§ EXERCISE DETAILS
Your job is to copy all the entries precisely as they stand.

§ SUPPLIED ENTRIES
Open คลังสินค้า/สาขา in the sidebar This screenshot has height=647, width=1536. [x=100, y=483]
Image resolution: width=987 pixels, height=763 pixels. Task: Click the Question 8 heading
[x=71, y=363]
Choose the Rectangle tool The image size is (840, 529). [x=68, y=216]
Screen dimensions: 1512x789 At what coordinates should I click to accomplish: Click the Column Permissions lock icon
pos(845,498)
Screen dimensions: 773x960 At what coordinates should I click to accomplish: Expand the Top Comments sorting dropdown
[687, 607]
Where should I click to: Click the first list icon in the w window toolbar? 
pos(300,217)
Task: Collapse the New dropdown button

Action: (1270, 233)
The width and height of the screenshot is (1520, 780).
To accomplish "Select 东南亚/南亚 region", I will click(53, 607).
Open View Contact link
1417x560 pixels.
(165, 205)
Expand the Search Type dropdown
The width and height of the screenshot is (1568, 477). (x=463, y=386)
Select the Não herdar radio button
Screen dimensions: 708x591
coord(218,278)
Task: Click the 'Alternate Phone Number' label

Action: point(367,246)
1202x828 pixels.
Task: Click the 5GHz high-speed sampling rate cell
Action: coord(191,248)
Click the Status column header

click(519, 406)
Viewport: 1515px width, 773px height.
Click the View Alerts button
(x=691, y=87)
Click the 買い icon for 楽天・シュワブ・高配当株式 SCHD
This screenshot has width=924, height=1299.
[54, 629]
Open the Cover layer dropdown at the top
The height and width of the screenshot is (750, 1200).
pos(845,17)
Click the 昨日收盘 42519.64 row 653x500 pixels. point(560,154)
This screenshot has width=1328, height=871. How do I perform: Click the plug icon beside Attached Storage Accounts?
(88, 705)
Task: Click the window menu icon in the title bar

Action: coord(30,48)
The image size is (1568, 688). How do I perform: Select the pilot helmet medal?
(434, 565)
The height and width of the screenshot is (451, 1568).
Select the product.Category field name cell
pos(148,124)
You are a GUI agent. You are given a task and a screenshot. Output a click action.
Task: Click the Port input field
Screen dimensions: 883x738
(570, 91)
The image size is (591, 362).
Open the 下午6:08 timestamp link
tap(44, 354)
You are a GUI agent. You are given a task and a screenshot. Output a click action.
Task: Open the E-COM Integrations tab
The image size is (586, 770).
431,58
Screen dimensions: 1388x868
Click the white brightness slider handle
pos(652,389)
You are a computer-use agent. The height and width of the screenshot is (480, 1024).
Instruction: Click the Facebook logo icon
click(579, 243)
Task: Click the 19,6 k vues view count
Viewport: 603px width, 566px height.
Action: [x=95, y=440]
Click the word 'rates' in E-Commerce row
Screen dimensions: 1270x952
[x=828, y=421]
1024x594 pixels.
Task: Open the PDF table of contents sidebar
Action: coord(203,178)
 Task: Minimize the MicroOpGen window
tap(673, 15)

§ RESPONSE
Open คลังสินค้า/สาขา in the sidebar This screenshot has height=647, width=1536. [x=100, y=483]
Image resolution: width=987 pixels, height=763 pixels. Task: Click the Question 8 heading
[x=71, y=363]
Choose the Rectangle tool The image size is (840, 529). [x=68, y=216]
Screen dimensions: 1512x789 At what coordinates should I click to accomplish: Click the Column Permissions lock icon
pos(845,498)
Screen dimensions: 773x960 At what coordinates should I click to accomplish: Expand the Top Comments sorting dropdown
[687, 607]
Where should I click to: Click the first list icon in the w window toolbar? 
pos(300,217)
Task: Collapse the New dropdown button

Action: (1270, 233)
The width and height of the screenshot is (1520, 780).
To accomplish "Select 东南亚/南亚 region", I will click(53, 607).
Open View Contact link
1417x560 pixels.
(165, 205)
Expand the Search Type dropdown
The width and height of the screenshot is (1568, 477). (x=463, y=386)
Select the Não herdar radio button
Screen dimensions: 708x591
coord(218,278)
Task: Click the 'Alternate Phone Number' label

Action: point(367,246)
1202x828 pixels.
Task: Click the 5GHz high-speed sampling rate cell
Action: coord(191,248)
Click the Status column header

click(519, 406)
Viewport: 1515px width, 773px height.
Click the View Alerts button
(x=691, y=87)
Click the 買い icon for 楽天・シュワブ・高配当株式 SCHD
This screenshot has width=924, height=1299.
[54, 629]
Open the Cover layer dropdown at the top
The height and width of the screenshot is (750, 1200).
pos(845,17)
Click the 昨日收盘 42519.64 row 653x500 pixels. point(560,154)
This screenshot has width=1328, height=871. How do I perform: Click the plug icon beside Attached Storage Accounts?
(88, 705)
Task: Click the window menu icon in the title bar

Action: coord(30,48)
The image size is (1568, 688). How do I perform: Select the pilot helmet medal?
(434, 565)
The height and width of the screenshot is (451, 1568).
Select the product.Category field name cell
pos(148,124)
You are a GUI agent. You are given a task and a screenshot. Output a click action.
Task: Click the Port input field
Screen dimensions: 883x738
(570, 91)
The image size is (591, 362).
Open the 下午6:08 timestamp link
tap(44, 354)
You are a GUI agent. You are given a task and a screenshot. Output a click action.
Task: Open the E-COM Integrations tab
The image size is (586, 770).
431,58
Screen dimensions: 1388x868
Click the white brightness slider handle
pos(652,389)
You are a computer-use agent. The height and width of the screenshot is (480, 1024).
Instruction: Click the Facebook logo icon
click(579, 243)
Task: Click the 19,6 k vues view count
Viewport: 603px width, 566px height.
Action: [x=95, y=440]
Click the word 'rates' in E-Commerce row
Screen dimensions: 1270x952
[x=828, y=421]
1024x594 pixels.
Task: Open the PDF table of contents sidebar
Action: coord(203,178)
 Task: Minimize the MicroOpGen window
tap(673, 15)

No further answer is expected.